Jude le regarda en souriant.

— Bravo ! mon jeune maître, pensa-t-il ; ne rêverez-vous point à quelque autre, maintenant ?

— Fleur-des-Genêts ! cria le capitaine, comme s’il eût voulu relever le défi.

En même temps il se redressa, éveillé, sur son séant.

— C’est toi, ami Jude ? reprit-il après avoir jeté ses regards tout autour de la chambre, comme s’il se fût attendu à voir un autre visage ; je crois que je rêvais.

— Vous pouvez l’affirmer, monsieur, et joyeusement, répondit Jude.

L’œil de Didier s’arrêta par hasard sur les antiques rideaux que perçaient les rayons obliques du soleil.
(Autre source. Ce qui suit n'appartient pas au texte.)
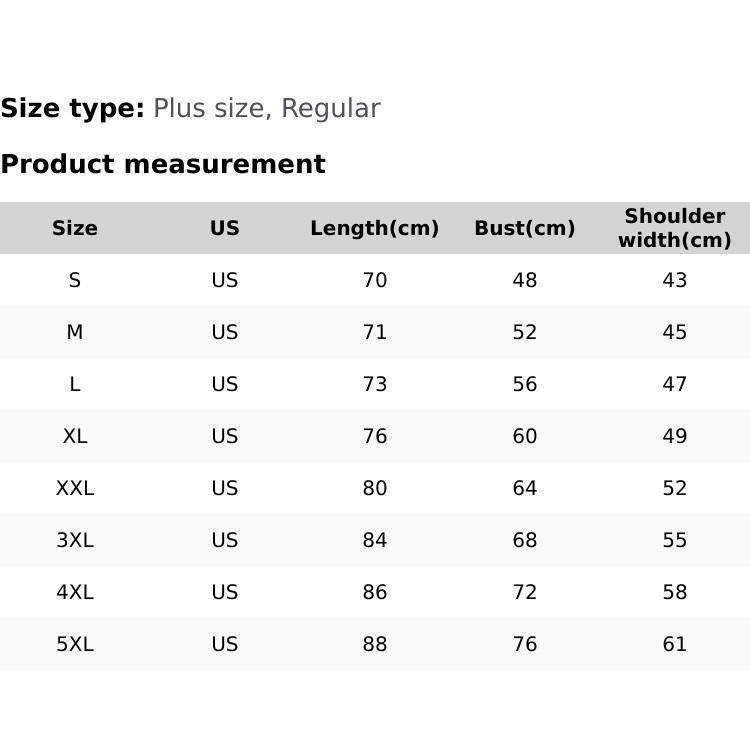Click the Length(cm) column header

pos(374,228)
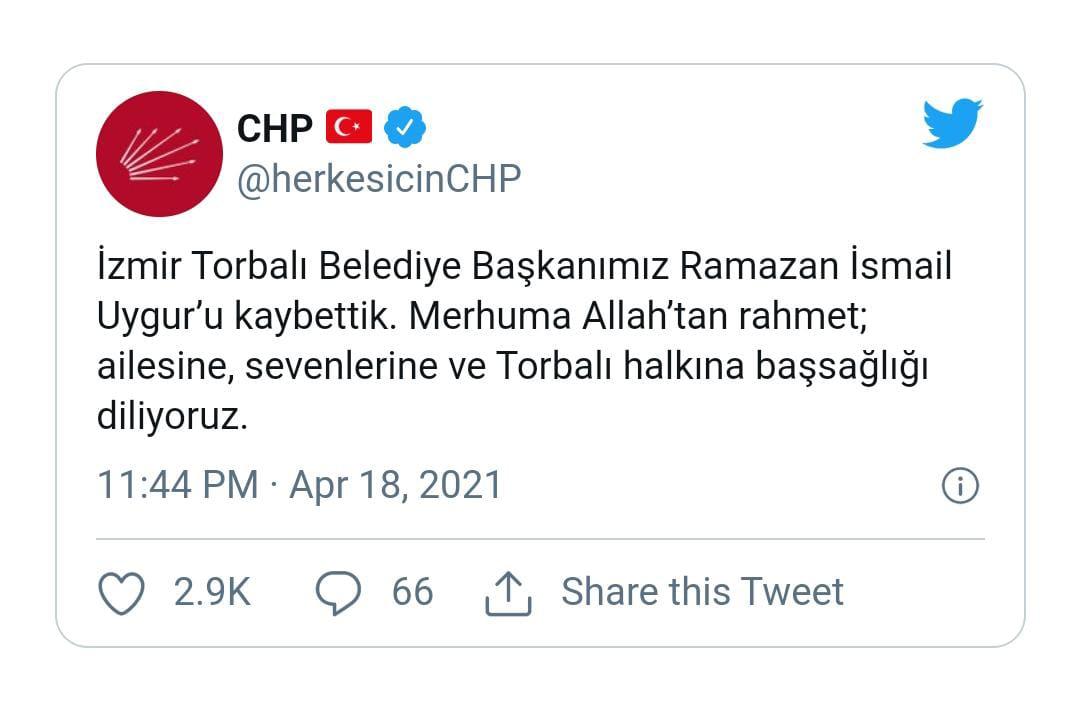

Son sourire, qui ne l’avait point abandonné, s’épanouit davantage.

— Les poètes ont bien raison, dit-il comme s’il se fût parlé à lui-même, de vanter les joies du retour au toit paternel. Moi qui n’ai point de famille, je ressens ici comme un avant-goût de ce bonheur… Et tiens, Jude, mon garçon, l’illusion s’accroît : il me semble qu’enfant j’ai vu jouer le soleil d’automne dans des rideaux de soie comme ceux-ci. Sentiment étrange, Jude ! enfant sans père, j’éprouve ici comme un ressouvenir lointain de baisers, de caresses et de douces paroles…

— Monsieur, interrompit le vieil écuyer, je vais prendre congé de vous, pour commencer ma tâche.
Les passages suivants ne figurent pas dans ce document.